Feb 23rd, 2013–Feb 24th, 2013

Alpine
Natural avalanches possible, human triggered probable.
Treeline
Natural avalanches possible, human triggered probable.
Below Treeline
Natural avalanches possible, human triggered probable.
Alpine
Natural and human triggered avalanches likely.
Treeline
Natural and human triggered avalanches likely.
Below Treeline
Natural avalanches possible, human triggered probable.
Alpine
Natural avalanches possible, human triggered probable.
Treeline
Natural avalanches possible, human triggered probable.
Below Treeline
Natural avalanches possible, human triggered probable.

Regions

Glacier.

Choosing conservative terrain today will bring you to good skiing in the park.  Be on the lookout for any signs of a weak snowpack... recent avalanches, settlements or cracking around skis.

Weather Forecast

Light snow today with moderate/heavy snow forecast for tomorrow.  Winds will be light to moderate from the west/northwest. Expect alpine temperatures around -7 today.  Light snow is expected to continue on Monday with freezing levels around 800m.

Snowpack Summary

30 cm of storm snow has fallen in 2 days.  Storm slabs are present on lee features at treeline and in alpine from moderate southerly winds.  Below treeline the new snow is unconsolidated.  A surface hoar layer, buried on Feb 12, is down 50-70cm. This layer has been most reactive between 17-1900m and where it sits on a sun crust. 

Avalanche Summary

A skier triggered a size 2 avalanche yesterday, 1700m, SE aspect down 35-45cm on surface hoar sitting on a 2-3cm crust.
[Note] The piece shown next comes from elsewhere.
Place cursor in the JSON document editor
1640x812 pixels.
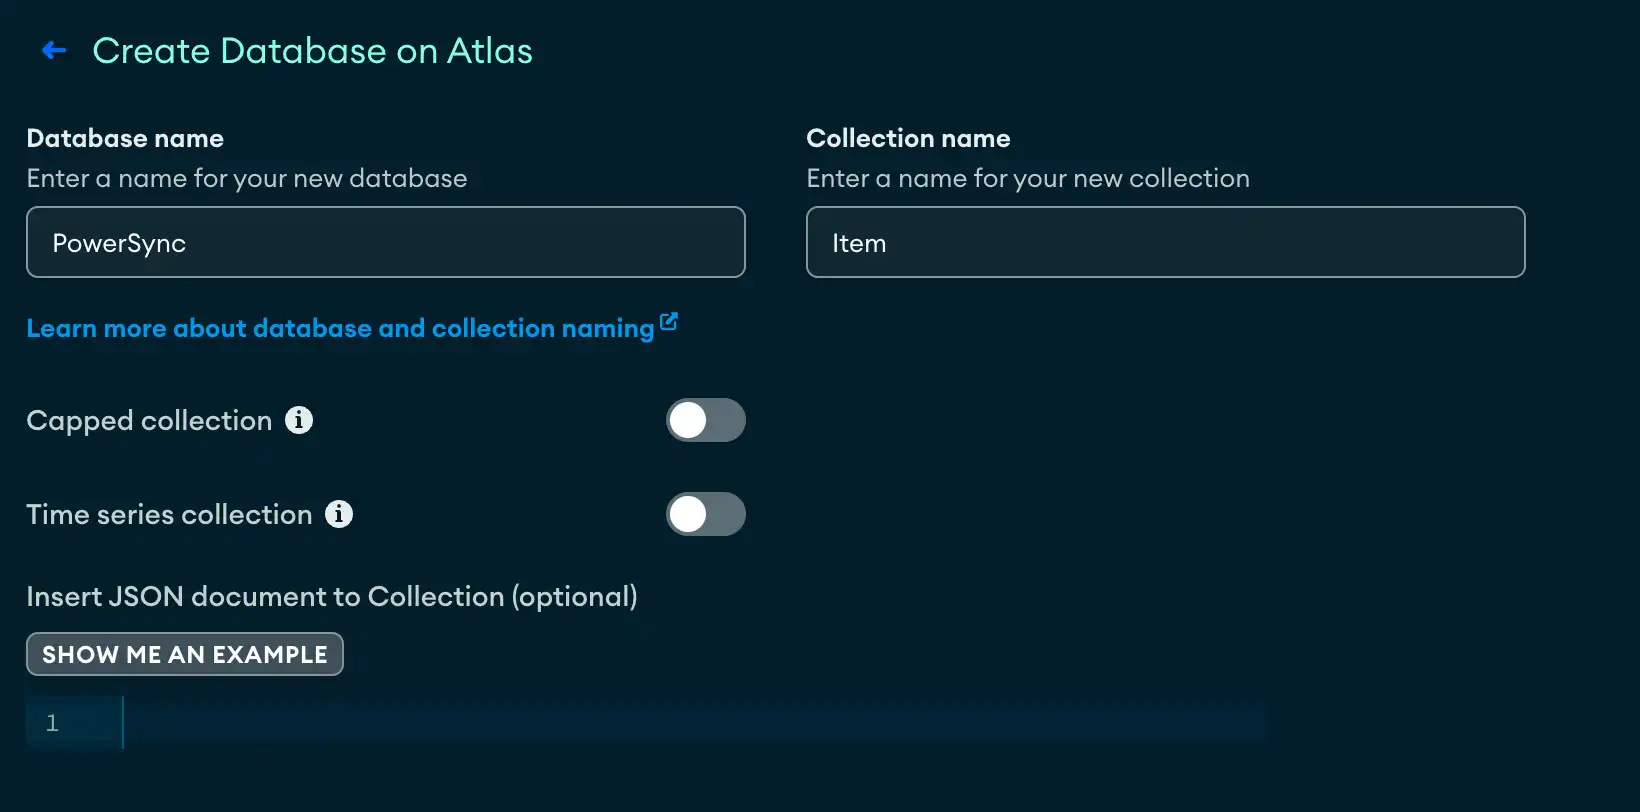(690, 722)
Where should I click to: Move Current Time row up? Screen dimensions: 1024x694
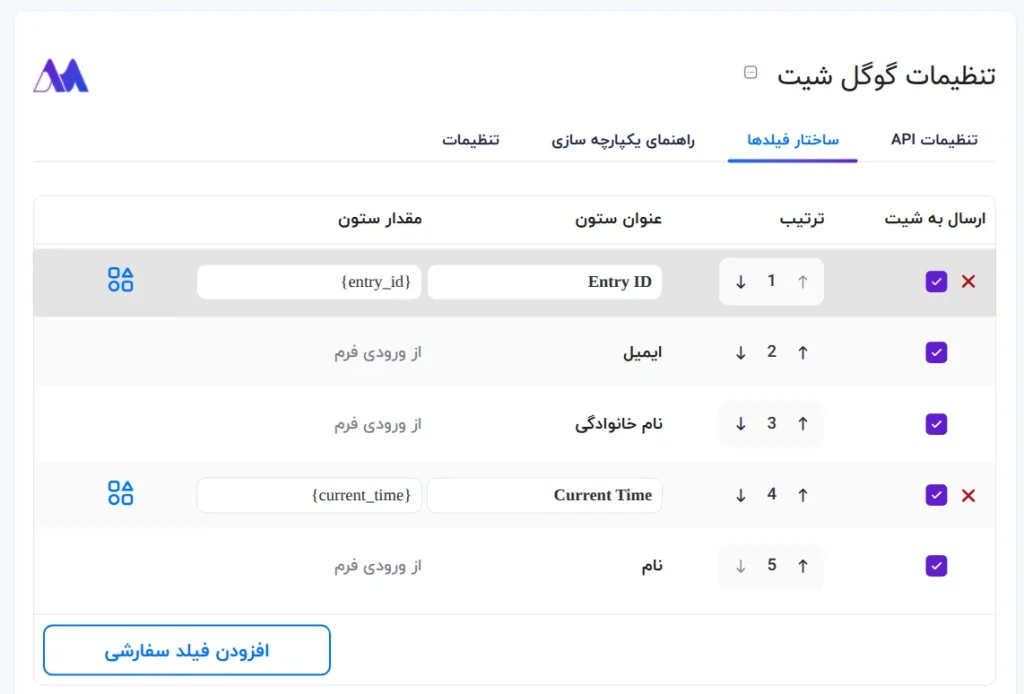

See image here.  We observed a small natural avalanche cycle mid-day yesterday.  Avalanches sized 1.5-2.5 were running in the storm snow.  None of these avalanche triggered deeper layers.

Confidence

Intensity of incoming weather systems is uncertain on Sunday

Problems

Storm Slabs

Storm Slab avalanches are the release of a cohesive layer (a slab) of new snow that breaks within new snow or on the old snow surface. Storm-slabs typically last between a few hours and few days (following snowfall). Storm-slabs that form over a persistent weak layer (surface hoar, depth hoar, or near-surface facets) may be termed Persistent Slabs or may develop into Persistent Slabs.

Persistent Slabs

Persistent Slab avalanches are the release of a cohesive layer of snow (a slab) in the middle to upper snowpack, when the bond to an underlying persistent weak layer breaks. Persistent layers include: surface hoar, depth hoar, near-surface facets, or faceted snow. Persistent weak layers can continue to produce avalanches for days, weeks or even months, making them especially dangerous and tricky. As additional snow and wind events build a thicker slab on top of the persistent weak layer, this avalanche problem may develop into a Deep Persistent Slab.